__EXTRACTED MATERIAL__

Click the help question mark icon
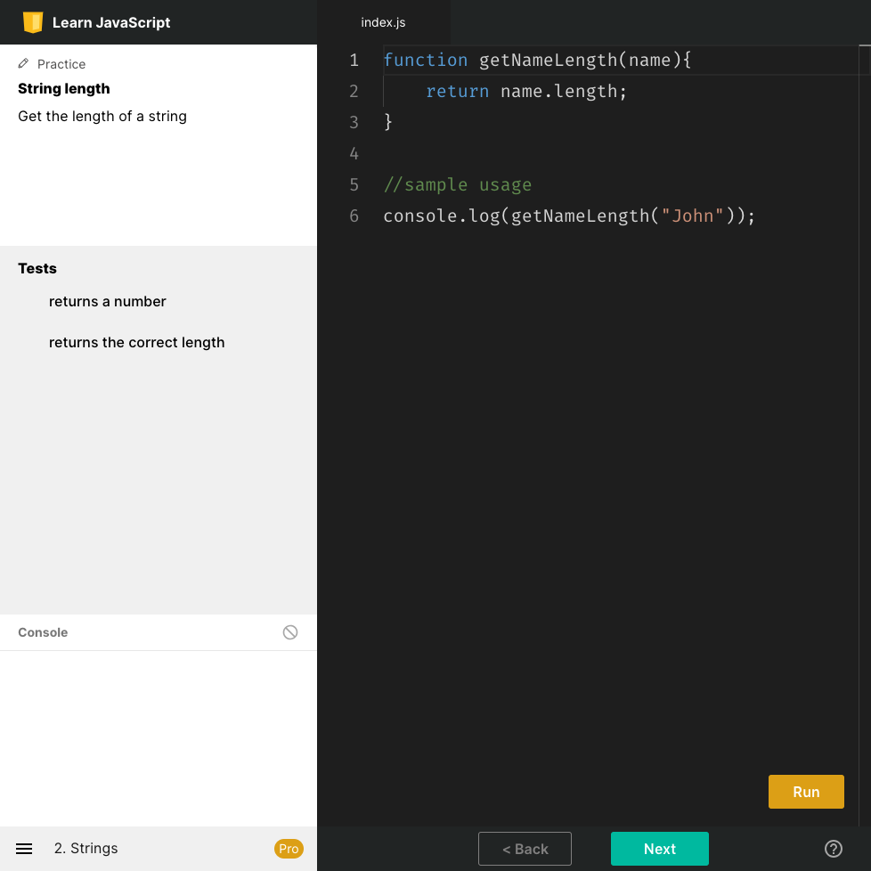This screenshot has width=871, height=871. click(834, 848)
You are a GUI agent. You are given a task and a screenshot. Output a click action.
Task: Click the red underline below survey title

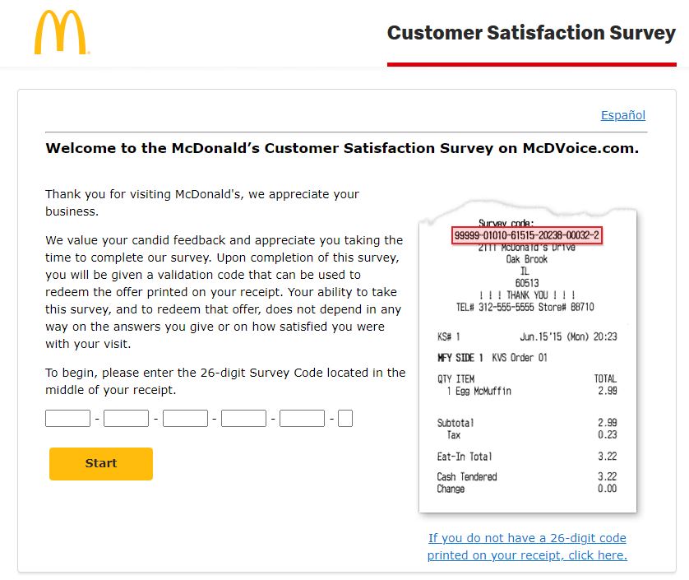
==
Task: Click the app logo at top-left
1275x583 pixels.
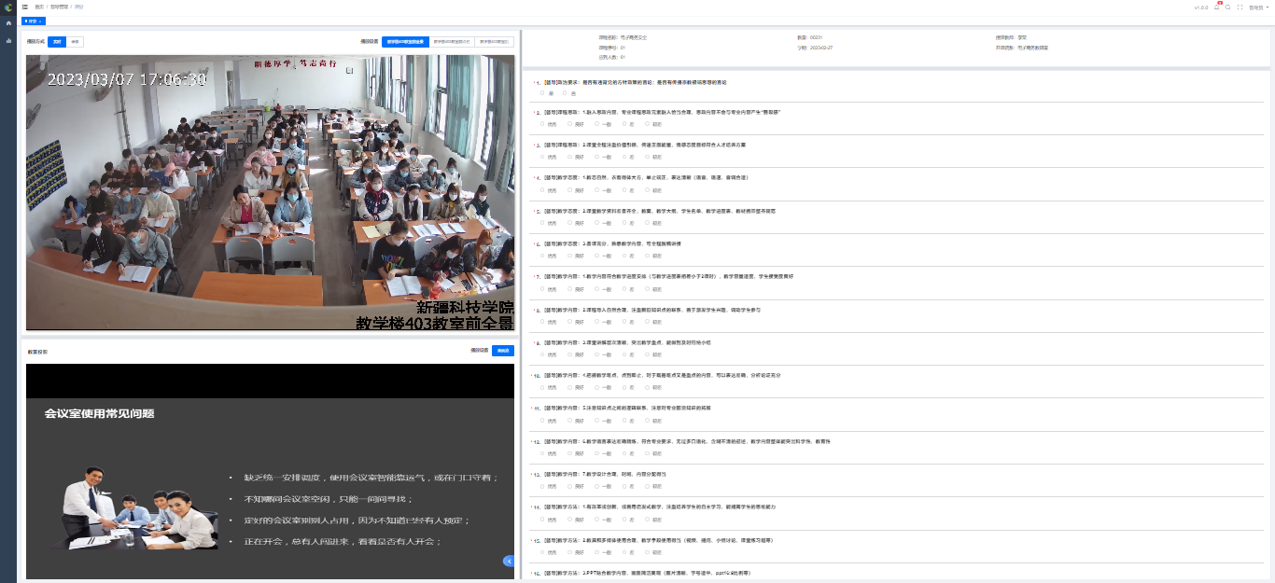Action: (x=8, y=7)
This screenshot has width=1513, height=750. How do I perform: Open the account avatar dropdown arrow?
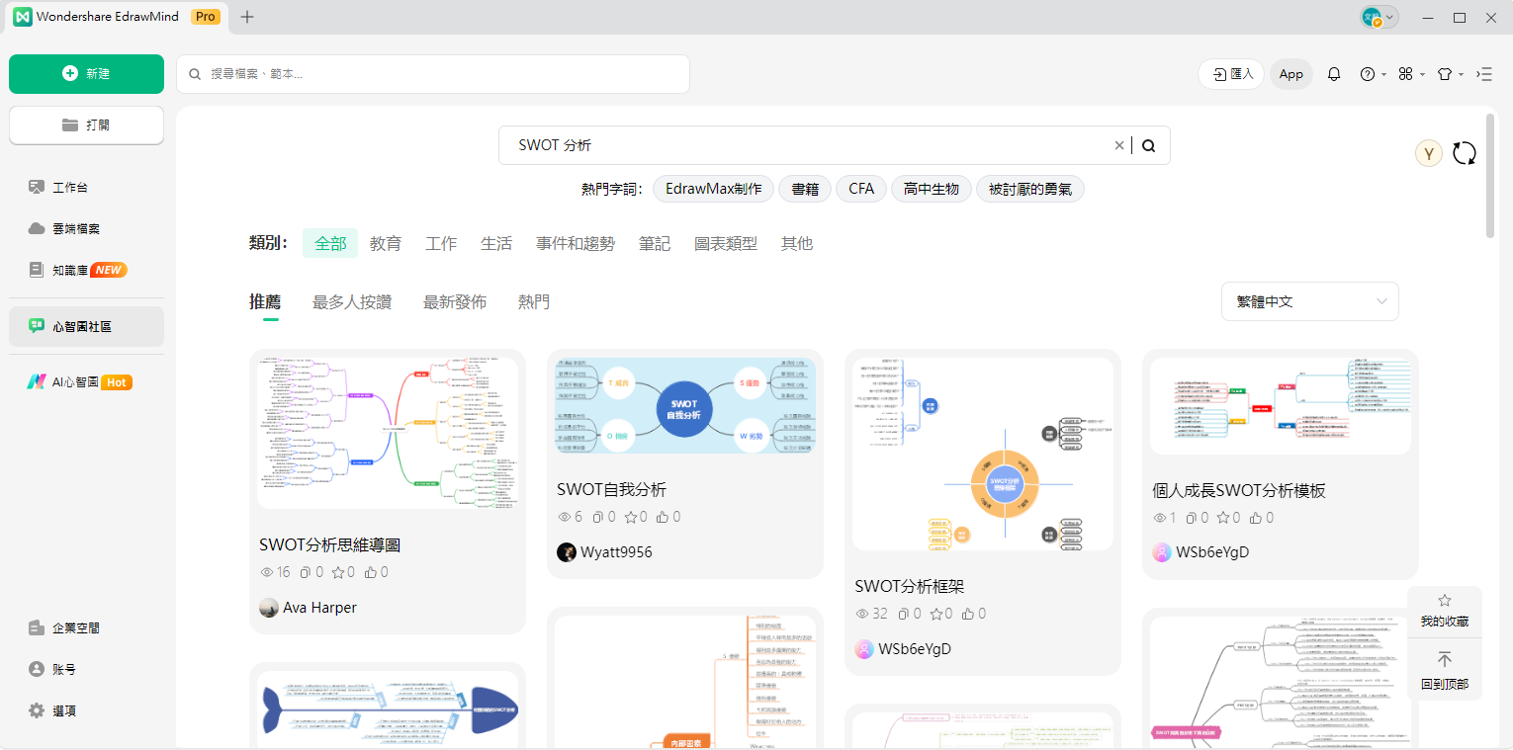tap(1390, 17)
* * *
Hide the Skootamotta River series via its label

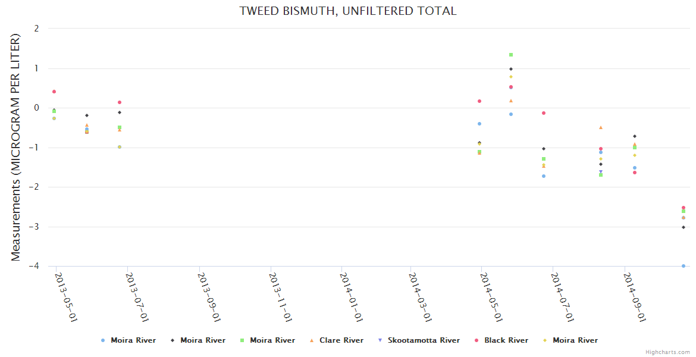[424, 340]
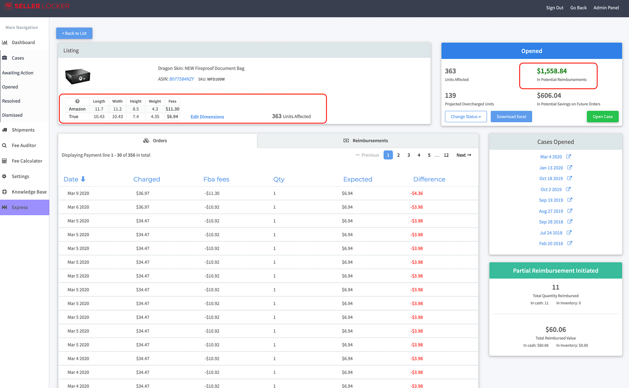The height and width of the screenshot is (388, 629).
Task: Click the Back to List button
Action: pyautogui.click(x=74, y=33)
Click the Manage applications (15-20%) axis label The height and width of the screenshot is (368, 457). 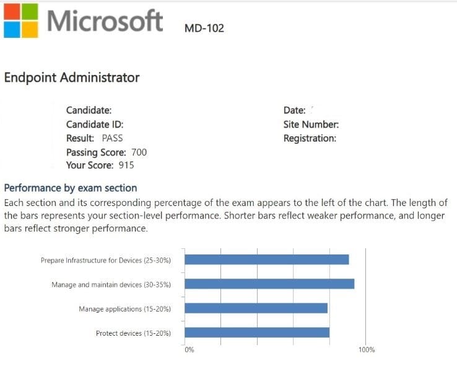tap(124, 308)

__PROBLEM TO SOLVE__
Word for word, restate the lines above from the one with "Click the help question mark icon" through the one with "Task: Click the red", keeping both ends and dropping the pictures.

__EXERCISE RESULT__
Click the help question mark icon
This screenshot has width=871, height=871. click(834, 848)
You are a GUI agent. You are given a task and a screenshot. Output a click action.
Task: Click the red underline below survey title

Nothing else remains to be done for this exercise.